Third-party verification (TPV) is a process of getting an independent party to confirm that the customer is actually requesting a change or ordering a new service or product. By putting the customer on the phone (usually via transfer or 3-way call) the TPV provider asks a customer for his or her identity, that he or she is an authorized decision maker and to confirm the order.

== Methods ==
Third-party verification may be conducted through recorded telephone confirmation, electronic signature workflows, identity-document checks, or other procedures designed to create an independent record of a consumer's authorization. The method used can depend on the transaction type, applicable regulation, and the level of assurance required.

==Who uses==
In many parts of the world, especially the United States, long distance providers, telemarketing companies are required by law to use a third-party verification service while selling products or services over the phone or they may face substantial penalties or criminal sanction.

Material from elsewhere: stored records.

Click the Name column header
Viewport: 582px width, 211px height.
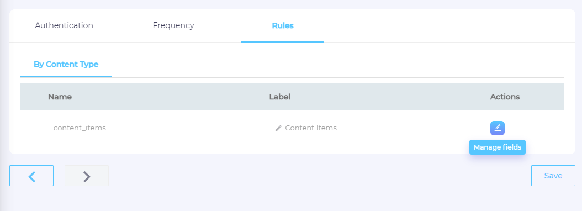[x=60, y=97]
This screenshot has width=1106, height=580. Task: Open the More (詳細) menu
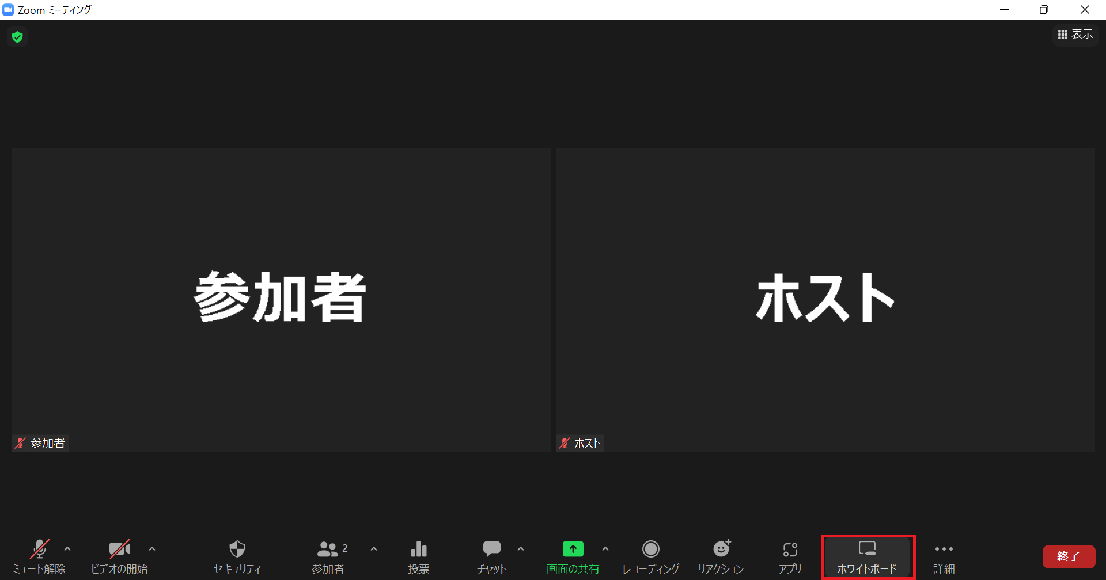pyautogui.click(x=944, y=556)
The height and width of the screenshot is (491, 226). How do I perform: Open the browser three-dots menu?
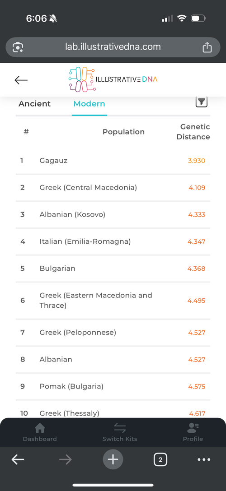click(x=204, y=460)
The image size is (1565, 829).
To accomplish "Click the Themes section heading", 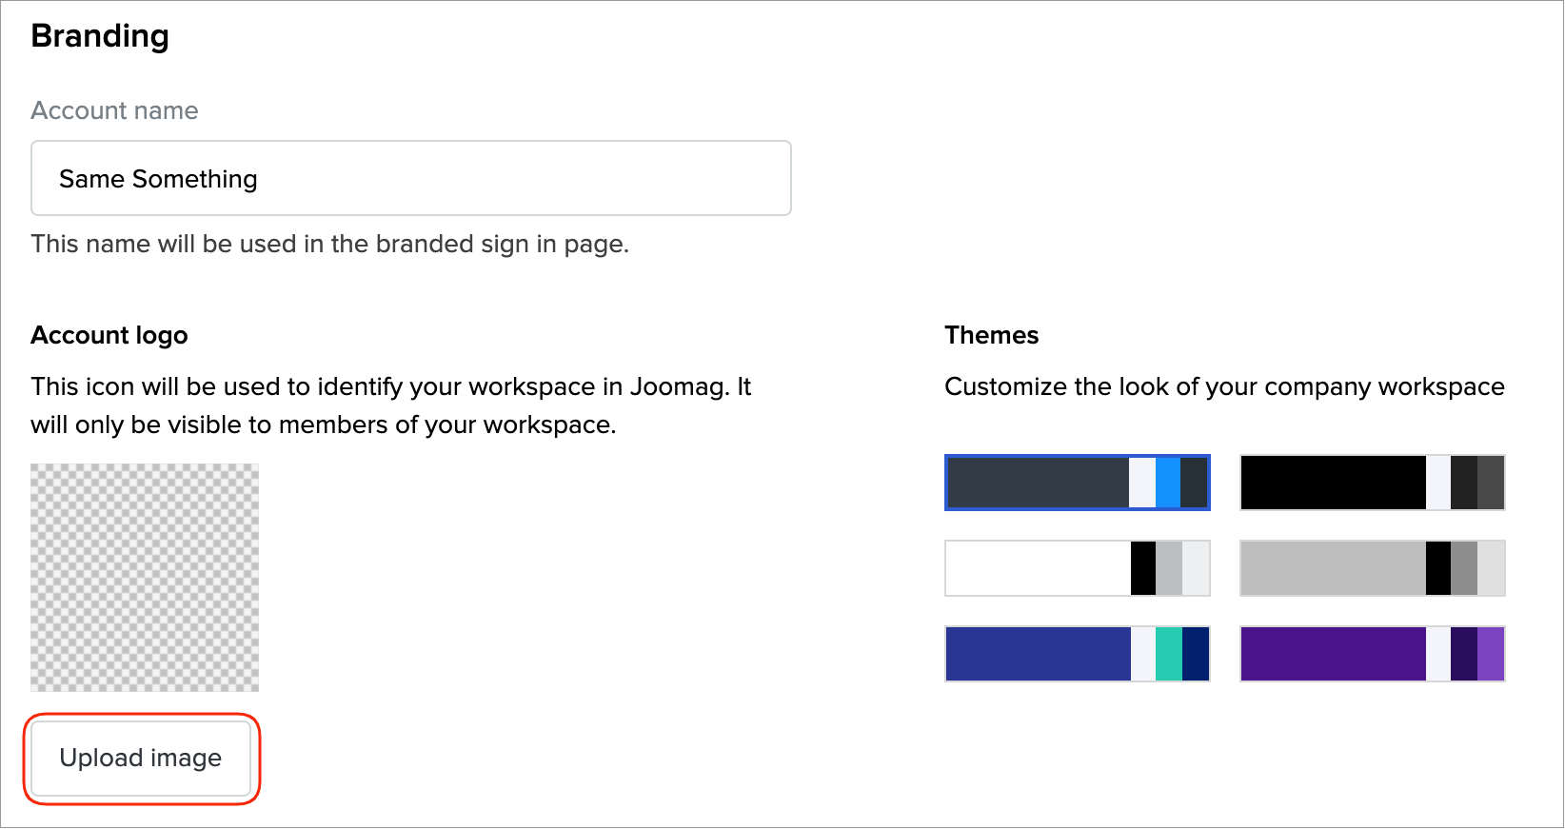I will click(991, 335).
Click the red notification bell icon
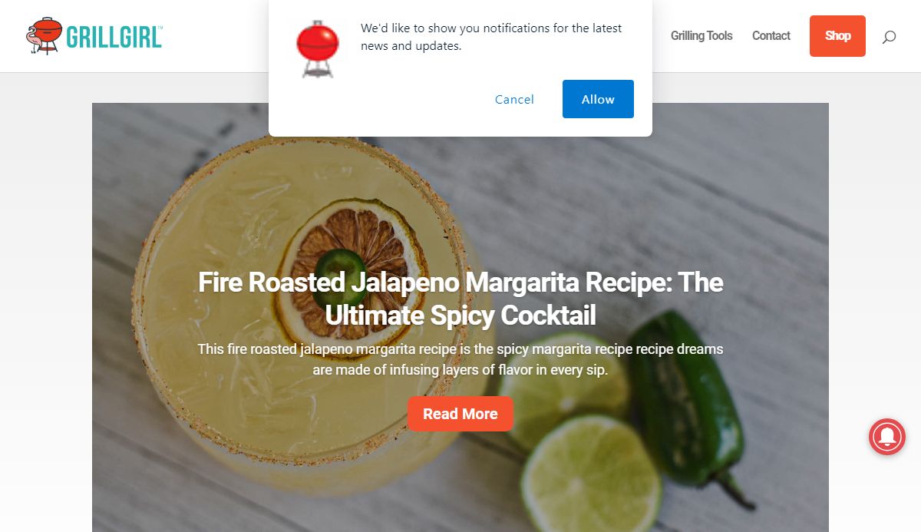This screenshot has width=921, height=532. tap(887, 436)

Merchants who take electronic check payments over the phone are required to receive either written or voice recorded authorizations; or anyone else who wants to have third-party companies, lawyers, appointment setting, schools and universities, utility companies, telecom companies, Internet service providers, security companies, auto dealers service departments, summer camps, healthcare and hospitals, real estate, travel and vacation, and many more.

A TPV provider allows companies to prove that a consumer agreed to almost any kind of sale or other transaction, using either email or telephone or both, and obtain a legally binding instrument in the process.

.
TPV 360 describes its verification offering as supporting methods including document verification, biometric authentication, and digital signatures.

==Advantages of using==
Third-party verification adds an important element of proof to electronic transactions. For example, in a just-completed experimental study of consumer reactions to electronic contracts, over 80% of respondents agreed that a transaction was harder to dispute because the verification was made and held by an independent third party.

However, the actual telemarketing sales calls leading to third-party verification are typically not retained. Given this, marketing abuses are often difficult to identify, even with the use of third-party verification.

Currently, TPV elements are used in complex verification and approval of different web transactions in conjunction with address verification services provided by credit card companies, IP geolocation, phone type identifying (land line, mobile, VoIP etc.).